Wednesday, May 17, 2017

Alien Week: Heavy Metal Presents Alien - The Illustrated Story


Back in the mid-1980s, I discovered this Heavy Metal "illustrated story" in a clearance bin at a small book store in Boston.

It was in that bin with a stack of about a hundred other copies, each selling for just a dollar. I picked one up (I should have picked up ten...) and have kept my copy in my book collection ever since.

Heavy Metal's Alien: The Illustrated Story by Archie Goodwin and Walter Simonson was distributed by Simon and Schuster, and it's a graphic (and I mean GRAPHIC) re-telling of the landmark 1979 horror film...down to all the chest-bursting, gory details. 


Character likenesses are good; and even the "tech" (of the Nostromo, Narcissus and the Derelict) exhibits a tremendous fidelity to the movie's production design.

The comic-book adaptation opens with a quote from Joseph Conrad's Heart of Darkness, "We live as we dream - alone," and then launches into the story of the Nostromo's encounter with a hostile life-form. 



The comic follows the details of the theatrical release very closely. For example, it doesn't feature the famous deleted scene with Dallas's transformation into Alien Egg.

There is, however, some alternate/new dialogue in the Narcissus coda, particularly Ripley's conversation with Jones: "Funny Jones, you what I think I'll miss the most? The smell of Kane's coffee when I first wake up..."

Alien: The Illustrated Story
 originally sold for $3.95, and it's a pretty sturdy book. Hell, it's held up well for thirty years now (about half as long as Ripley's hyper-sleep journey back to Gateway Station...)!

I still haul my copy out every now and then to admire the gonzo, blood-soaked, highly-detailed art work. I thought it would be fun to share a little of that gruesome good stuff today, especially as Alien celebrates a thirty-fifth anniversary this year.

Just gazing at this books with the drawings of the Space Jockey and the alien itself, I'm reminded of how Ridley Scott, H.R. Giger, Sigourney Weaver and Dan O'Bannon pushed the frontiers of space horror in a frightening new direction here. 

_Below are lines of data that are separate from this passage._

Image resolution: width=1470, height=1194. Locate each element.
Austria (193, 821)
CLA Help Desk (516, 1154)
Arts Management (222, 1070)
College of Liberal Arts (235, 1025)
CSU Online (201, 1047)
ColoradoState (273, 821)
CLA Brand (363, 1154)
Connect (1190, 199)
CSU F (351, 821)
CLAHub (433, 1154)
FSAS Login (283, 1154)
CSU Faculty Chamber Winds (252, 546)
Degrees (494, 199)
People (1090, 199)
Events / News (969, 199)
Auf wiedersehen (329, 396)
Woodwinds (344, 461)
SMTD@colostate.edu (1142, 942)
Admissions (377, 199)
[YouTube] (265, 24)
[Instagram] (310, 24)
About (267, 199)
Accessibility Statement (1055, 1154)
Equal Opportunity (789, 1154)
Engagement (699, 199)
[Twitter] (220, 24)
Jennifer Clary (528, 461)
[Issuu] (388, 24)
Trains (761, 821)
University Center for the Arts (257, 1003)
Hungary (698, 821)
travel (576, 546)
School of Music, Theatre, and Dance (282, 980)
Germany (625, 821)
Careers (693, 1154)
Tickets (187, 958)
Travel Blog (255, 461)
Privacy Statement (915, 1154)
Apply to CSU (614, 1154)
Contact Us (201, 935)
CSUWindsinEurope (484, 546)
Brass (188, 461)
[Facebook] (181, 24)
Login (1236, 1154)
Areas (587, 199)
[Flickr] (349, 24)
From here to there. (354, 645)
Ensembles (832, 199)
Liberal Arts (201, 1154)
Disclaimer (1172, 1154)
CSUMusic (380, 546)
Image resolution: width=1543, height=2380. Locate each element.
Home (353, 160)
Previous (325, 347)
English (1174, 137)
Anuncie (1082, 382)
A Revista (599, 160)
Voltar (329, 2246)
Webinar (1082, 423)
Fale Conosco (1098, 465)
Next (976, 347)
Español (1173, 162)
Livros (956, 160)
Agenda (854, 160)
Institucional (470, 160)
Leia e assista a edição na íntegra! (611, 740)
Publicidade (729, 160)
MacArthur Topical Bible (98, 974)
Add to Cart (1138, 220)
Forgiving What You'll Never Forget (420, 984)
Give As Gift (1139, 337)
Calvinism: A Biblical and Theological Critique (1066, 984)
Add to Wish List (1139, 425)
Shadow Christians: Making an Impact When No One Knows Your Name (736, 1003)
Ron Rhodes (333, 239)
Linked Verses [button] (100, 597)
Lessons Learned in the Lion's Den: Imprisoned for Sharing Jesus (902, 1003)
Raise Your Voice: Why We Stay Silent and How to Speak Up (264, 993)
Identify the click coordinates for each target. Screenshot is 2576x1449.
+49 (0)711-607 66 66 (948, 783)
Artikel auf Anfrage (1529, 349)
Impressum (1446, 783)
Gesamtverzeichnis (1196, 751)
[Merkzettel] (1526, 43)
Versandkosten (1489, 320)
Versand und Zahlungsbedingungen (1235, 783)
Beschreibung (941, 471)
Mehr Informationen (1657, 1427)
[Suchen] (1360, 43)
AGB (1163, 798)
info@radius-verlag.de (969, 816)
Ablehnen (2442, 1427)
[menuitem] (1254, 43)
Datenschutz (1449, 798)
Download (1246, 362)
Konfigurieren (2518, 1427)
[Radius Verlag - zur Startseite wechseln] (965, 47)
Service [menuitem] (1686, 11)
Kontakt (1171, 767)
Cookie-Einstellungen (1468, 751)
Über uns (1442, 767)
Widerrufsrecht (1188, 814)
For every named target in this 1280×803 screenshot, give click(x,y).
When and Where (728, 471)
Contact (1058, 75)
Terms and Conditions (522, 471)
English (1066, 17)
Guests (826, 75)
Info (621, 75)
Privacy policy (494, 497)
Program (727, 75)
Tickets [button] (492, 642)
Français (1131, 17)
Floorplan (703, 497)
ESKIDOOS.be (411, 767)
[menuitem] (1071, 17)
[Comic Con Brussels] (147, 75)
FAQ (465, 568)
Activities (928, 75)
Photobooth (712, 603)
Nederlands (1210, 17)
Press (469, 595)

The haunted house in space concept had been seen before Alien on several occasions, but never with such visual aplomb and naturalism. I still remember talking to friends and family members about the film, and in particular the harrowing chest-bursting sequence. 

Today, we know it's coming, and we sort of take it for granted. But back then, it had people puking in the aisles.